Ferlinghetti’s Journal for the Protection of All Beings, a “radical ecology” journal, also featured in that first issue an interview with Allen Ginsberg by Gregory Corso, an interview with Ginsberg and Corso by William S. Burroughs, and Gary Snyder’s essay “Buddhist Anarchism.” Merton’s appearance alongside other characters of some notoriety earned him a rebuke from his abbot at the time. A few years later, when Merton started his own tiny literary journal, Monk’s Pond (with a press run of 200), he featured both Ferlinghetti and Kerouac; the latter’s contribution was “A Poem Dedicated to Thomas Merton.”

Ferlinghetti considered Merton “a religious mystic who really couldn’t escape the real world and he wouldn’t allow his conscience to escape the real world."

Ferlinghetti read The Seven Storey Mountain in part because he was “very involved in exploring Catholicism at that time. I remember when I was in France, just before that I had been down to Solesmes, which is a monastery in the south of France. And I was particularly interested in the Trappist discipline. But what made [T]he Seven Storey Mountain interesting to me was that here was this Columbia intellectual that was converted. Especially at a time when most poets were going the other way and becoming unconverted,” Ferlinghetti continued.

“I mean, Jack Kerouac went from Catholicism to Buddhism. It’s not that he left Catholicism, but he became more and more of a Buddhist.” Ferlinghetti considered Merton “a religious mystic who really couldn’t escape the real world and he wouldn’t allow his conscience to escape the real world. So it must have been a conflict all his life between retreat and attack in the real world.”

Merton and Ferlinghetti finally met in San Francisco on May 16, 1968. “The only time I met Merton in person was when he came to San Francisco on the way to the Far East…. I knew he was coming, we picked him up at the airport and then he stayed at the City Lights editorial apartment at 485 Filbert Street, in San Francisco,” Ferlinghetti remembered. “Saw Ferlinghetti in S.F. and drank some espresso with visionaries,” Merton wrote to a friend.

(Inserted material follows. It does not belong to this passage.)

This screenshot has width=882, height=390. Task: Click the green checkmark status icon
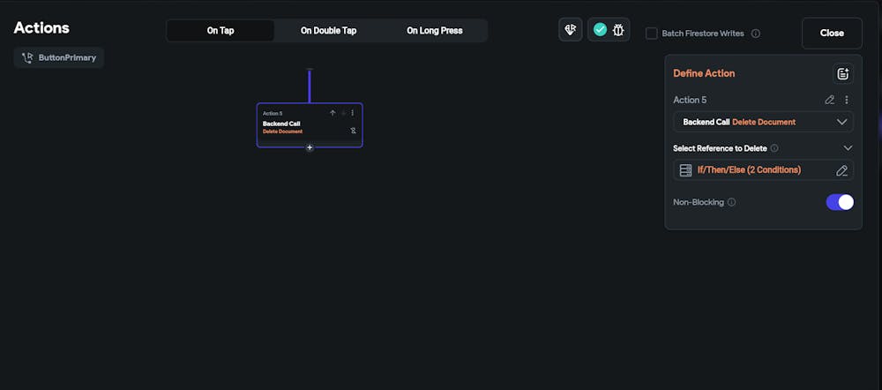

Less than seven month later, Merton died from accidental electrocution in Bangkok, Thailand.

Even into his later years, Ferlinghetti never lost the prophetic fire that marked his life’s work, and he shared Merton’s conviction that human civilization was at a crossroads between enlightenment and apocalypse. “If you would be a poet, create works capable of answering the challenge of apocalyptic times, even if this meaning sounds apocalyptic,” Ferlinghetti wrote to young poets in the preface to his 2007 book Poetry as Insurgent Art. “You are Whitman, you are Poe, you are Mark Twain, you are Emily Dickinson and Edna St. Vincent Millay, you are Neruda and Mayakovsky and Pasolini, you are an American or a non-American, you can conquer the conquerors with words.”